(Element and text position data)
────────────────────

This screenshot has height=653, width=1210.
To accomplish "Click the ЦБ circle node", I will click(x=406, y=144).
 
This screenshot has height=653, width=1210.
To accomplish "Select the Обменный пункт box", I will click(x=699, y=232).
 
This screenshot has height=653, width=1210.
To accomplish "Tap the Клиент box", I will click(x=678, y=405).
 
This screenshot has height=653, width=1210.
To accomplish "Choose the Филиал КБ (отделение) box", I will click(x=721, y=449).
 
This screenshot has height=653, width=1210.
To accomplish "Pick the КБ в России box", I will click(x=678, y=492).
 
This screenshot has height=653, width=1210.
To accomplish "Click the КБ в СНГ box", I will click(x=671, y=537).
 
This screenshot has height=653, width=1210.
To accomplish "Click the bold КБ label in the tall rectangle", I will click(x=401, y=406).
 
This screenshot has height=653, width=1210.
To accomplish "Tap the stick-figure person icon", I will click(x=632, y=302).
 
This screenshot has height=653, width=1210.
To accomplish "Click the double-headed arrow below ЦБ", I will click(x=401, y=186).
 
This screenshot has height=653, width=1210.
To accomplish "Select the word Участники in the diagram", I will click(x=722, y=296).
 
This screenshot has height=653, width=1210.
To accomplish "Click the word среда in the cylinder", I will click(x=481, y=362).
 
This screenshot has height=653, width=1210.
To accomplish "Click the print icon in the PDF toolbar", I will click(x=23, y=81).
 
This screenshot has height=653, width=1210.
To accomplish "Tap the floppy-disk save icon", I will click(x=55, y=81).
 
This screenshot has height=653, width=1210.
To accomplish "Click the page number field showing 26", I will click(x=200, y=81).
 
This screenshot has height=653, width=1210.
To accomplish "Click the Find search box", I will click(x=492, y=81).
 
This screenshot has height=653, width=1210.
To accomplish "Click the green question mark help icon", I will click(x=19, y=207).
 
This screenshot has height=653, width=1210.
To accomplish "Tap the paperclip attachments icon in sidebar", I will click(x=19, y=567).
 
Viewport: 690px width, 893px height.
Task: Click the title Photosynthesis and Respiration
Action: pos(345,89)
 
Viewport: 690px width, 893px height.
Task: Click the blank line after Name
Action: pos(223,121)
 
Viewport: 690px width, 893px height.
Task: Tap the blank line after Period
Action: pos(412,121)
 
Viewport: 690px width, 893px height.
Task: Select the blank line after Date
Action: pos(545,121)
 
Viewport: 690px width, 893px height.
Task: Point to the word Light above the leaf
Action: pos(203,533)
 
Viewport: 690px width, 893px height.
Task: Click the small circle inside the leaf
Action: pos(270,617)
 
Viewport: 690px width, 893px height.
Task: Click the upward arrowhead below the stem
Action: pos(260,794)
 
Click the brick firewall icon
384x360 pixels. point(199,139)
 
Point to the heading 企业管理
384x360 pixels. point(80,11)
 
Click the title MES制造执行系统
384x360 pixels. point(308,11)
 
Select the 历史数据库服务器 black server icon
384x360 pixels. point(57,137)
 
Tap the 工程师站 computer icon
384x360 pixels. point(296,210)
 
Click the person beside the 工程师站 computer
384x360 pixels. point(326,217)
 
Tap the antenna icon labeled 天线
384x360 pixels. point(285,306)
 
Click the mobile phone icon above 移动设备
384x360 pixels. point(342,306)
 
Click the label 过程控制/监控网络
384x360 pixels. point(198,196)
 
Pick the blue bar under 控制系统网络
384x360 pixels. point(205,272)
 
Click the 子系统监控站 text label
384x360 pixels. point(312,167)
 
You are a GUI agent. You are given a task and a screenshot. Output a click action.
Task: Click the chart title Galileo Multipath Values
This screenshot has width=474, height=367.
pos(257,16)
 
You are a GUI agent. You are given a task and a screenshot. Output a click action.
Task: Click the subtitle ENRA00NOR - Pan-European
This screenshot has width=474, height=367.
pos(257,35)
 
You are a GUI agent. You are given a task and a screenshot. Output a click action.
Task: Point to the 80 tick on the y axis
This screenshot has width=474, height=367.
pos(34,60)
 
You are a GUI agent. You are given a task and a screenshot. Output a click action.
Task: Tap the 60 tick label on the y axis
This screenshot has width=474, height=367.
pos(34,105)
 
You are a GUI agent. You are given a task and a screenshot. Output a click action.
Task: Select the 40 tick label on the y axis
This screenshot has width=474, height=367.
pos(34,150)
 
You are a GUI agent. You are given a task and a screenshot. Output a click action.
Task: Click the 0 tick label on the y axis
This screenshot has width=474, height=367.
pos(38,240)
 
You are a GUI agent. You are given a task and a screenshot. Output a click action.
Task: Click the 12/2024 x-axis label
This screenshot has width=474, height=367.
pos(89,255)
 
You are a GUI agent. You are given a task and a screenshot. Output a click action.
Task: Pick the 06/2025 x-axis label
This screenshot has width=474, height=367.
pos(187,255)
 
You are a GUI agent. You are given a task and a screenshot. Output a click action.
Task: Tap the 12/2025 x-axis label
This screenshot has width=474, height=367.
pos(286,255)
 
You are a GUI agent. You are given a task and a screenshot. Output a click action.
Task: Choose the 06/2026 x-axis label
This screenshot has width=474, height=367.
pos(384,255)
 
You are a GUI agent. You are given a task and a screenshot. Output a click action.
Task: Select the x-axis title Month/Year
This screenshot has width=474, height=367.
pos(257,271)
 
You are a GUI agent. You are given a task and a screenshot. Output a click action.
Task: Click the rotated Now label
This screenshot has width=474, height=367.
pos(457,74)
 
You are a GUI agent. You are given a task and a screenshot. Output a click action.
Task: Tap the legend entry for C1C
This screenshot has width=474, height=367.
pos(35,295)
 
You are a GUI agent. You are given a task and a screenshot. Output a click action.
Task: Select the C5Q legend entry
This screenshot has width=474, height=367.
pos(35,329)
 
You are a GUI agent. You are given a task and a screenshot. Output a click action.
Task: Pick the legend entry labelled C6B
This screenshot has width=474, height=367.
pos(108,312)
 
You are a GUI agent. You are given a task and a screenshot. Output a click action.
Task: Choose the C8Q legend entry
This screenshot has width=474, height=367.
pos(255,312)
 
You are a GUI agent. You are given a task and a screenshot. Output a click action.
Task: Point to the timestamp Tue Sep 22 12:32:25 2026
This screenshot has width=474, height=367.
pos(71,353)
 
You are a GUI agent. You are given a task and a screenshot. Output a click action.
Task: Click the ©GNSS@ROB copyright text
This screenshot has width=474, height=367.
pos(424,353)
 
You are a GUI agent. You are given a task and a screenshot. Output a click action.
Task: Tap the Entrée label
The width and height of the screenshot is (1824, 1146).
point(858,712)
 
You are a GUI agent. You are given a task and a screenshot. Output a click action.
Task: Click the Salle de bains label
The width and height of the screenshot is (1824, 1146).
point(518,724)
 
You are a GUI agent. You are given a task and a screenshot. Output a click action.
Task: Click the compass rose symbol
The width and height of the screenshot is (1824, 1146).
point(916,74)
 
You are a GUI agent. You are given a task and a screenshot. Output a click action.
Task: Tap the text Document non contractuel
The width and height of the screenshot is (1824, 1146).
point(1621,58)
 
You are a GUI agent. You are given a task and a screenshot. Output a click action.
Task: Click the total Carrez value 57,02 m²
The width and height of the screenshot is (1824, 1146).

────────────────────

**GOAL:**
Rewrite the records from the line containing "Point to the heading 企业管理" through the line containing "384x360 pixels. point(342,306)", both included, changing every "icon" to "symbol" and keeping all else the same.

**SOLUTION FOR THIS PROBLEM:**
Point to the heading 企业管理
384x360 pixels. point(80,11)
 
Click the title MES制造执行系统
384x360 pixels. point(308,11)
 
Select the 历史数据库服务器 black server symbol
384x360 pixels. point(57,137)
 
Tap the 工程师站 computer symbol
384x360 pixels. point(296,210)
 
Click the person beside the 工程师站 computer
384x360 pixels. point(326,217)
 
Tap the antenna symbol labeled 天线
384x360 pixels. point(285,306)
 
Click the mobile phone symbol above 移动设备
384x360 pixels. point(342,306)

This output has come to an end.